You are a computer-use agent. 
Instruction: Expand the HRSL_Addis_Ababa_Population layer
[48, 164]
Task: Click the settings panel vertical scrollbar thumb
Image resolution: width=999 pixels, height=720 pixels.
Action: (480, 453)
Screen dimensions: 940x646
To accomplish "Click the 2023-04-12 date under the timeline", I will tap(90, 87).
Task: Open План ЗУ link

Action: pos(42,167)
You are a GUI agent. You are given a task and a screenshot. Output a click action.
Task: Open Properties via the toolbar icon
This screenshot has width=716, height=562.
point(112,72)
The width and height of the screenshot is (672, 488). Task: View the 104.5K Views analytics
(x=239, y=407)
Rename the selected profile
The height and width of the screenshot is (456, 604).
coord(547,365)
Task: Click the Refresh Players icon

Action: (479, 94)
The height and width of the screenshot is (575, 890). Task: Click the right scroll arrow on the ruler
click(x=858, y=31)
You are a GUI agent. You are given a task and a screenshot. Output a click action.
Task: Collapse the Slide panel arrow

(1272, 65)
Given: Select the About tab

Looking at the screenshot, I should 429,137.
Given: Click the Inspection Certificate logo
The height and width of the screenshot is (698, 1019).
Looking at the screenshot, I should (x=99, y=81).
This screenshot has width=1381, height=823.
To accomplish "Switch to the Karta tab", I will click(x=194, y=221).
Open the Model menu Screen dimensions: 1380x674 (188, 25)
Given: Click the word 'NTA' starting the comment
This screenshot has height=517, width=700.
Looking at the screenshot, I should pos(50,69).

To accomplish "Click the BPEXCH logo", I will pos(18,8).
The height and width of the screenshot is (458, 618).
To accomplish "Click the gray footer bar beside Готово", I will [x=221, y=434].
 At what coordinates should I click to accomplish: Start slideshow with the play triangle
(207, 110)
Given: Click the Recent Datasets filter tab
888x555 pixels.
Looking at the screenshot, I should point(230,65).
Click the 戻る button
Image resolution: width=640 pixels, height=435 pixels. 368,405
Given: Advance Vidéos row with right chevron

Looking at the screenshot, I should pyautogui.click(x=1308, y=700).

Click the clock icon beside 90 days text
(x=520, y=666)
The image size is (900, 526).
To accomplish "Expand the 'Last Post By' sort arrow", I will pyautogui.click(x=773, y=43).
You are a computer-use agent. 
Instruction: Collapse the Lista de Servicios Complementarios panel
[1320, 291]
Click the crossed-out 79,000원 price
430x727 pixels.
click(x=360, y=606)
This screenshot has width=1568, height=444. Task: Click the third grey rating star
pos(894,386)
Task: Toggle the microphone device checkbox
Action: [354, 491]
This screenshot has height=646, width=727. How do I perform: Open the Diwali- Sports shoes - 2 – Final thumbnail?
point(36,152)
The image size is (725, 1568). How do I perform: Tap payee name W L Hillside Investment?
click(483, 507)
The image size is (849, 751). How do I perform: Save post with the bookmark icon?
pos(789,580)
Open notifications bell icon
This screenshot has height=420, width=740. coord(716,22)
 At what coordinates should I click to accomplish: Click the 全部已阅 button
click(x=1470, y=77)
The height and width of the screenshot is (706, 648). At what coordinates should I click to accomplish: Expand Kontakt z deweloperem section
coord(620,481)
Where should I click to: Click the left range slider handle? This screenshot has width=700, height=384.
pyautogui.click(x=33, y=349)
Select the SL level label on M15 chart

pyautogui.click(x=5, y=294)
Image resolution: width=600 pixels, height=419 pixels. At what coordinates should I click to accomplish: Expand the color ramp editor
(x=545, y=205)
⁂
_TASK DETAILS:_
The records above need to be written out once more, exactly.

_RESPONSE AREA:_
You are a computer-use agent. 
Instruction: Expand the HRSL_Addis_Ababa_Population layer
[48, 164]
Task: Click the settings panel vertical scrollbar thumb
Image resolution: width=999 pixels, height=720 pixels.
Action: (480, 453)
Screen dimensions: 940x646
To accomplish "Click the 2023-04-12 date under the timeline", I will tap(90, 87).
Task: Open План ЗУ link

Action: pos(42,167)
You are a GUI agent. You are given a task and a screenshot. Output a click action.
Task: Open Properties via the toolbar icon
This screenshot has width=716, height=562.
point(112,72)
The width and height of the screenshot is (672, 488). Task: View the 104.5K Views analytics
(x=239, y=407)
Rename the selected profile
The height and width of the screenshot is (456, 604).
coord(547,365)
Task: Click the Refresh Players icon

Action: (479, 94)
The height and width of the screenshot is (575, 890). Task: Click the right scroll arrow on the ruler
click(x=858, y=31)
You are a GUI agent. You are given a task and a screenshot. Output a click action.
Task: Collapse the Slide panel arrow

(1272, 65)
Given: Select the About tab

Looking at the screenshot, I should 429,137.
Given: Click the Inspection Certificate logo
The height and width of the screenshot is (698, 1019).
Looking at the screenshot, I should (x=99, y=81).
This screenshot has width=1381, height=823.
To accomplish "Switch to the Karta tab", I will click(x=194, y=221).
Open the Model menu Screen dimensions: 1380x674 (188, 25)
Given: Click the word 'NTA' starting the comment
This screenshot has height=517, width=700.
Looking at the screenshot, I should pos(50,69).

To accomplish "Click the BPEXCH logo", I will pos(18,8).
The height and width of the screenshot is (458, 618).
To accomplish "Click the gray footer bar beside Готово", I will [x=221, y=434].
 At what coordinates should I click to accomplish: Start slideshow with the play triangle
(207, 110)
Given: Click the Recent Datasets filter tab
888x555 pixels.
Looking at the screenshot, I should point(230,65).
Click the 戻る button
Image resolution: width=640 pixels, height=435 pixels. 368,405
Given: Advance Vidéos row with right chevron

Looking at the screenshot, I should pyautogui.click(x=1308, y=700).

Click the clock icon beside 90 days text
(x=520, y=666)
The image size is (900, 526).
To accomplish "Expand the 'Last Post By' sort arrow", I will pyautogui.click(x=773, y=43).
You are a computer-use agent. 
Instruction: Collapse the Lista de Servicios Complementarios panel
[1320, 291]
Click the crossed-out 79,000원 price
430x727 pixels.
click(x=360, y=606)
This screenshot has width=1568, height=444. Task: Click the third grey rating star
pos(894,386)
Task: Toggle the microphone device checkbox
Action: [354, 491]
This screenshot has height=646, width=727. How do I perform: Open the Diwali- Sports shoes - 2 – Final thumbnail?
point(36,152)
The image size is (725, 1568). How do I perform: Tap payee name W L Hillside Investment?
click(483, 507)
The image size is (849, 751). How do I perform: Save post with the bookmark icon?
pos(789,580)
Open notifications bell icon
This screenshot has height=420, width=740. coord(716,22)
 At what coordinates should I click to accomplish: Click the 全部已阅 button
click(x=1470, y=77)
The height and width of the screenshot is (706, 648). At what coordinates should I click to accomplish: Expand Kontakt z deweloperem section
coord(620,481)
Where should I click to: Click the left range slider handle? This screenshot has width=700, height=384.
pyautogui.click(x=33, y=349)
Select the SL level label on M15 chart

pyautogui.click(x=5, y=294)
Image resolution: width=600 pixels, height=419 pixels. At what coordinates should I click to accomplish: Expand the color ramp editor
(x=545, y=205)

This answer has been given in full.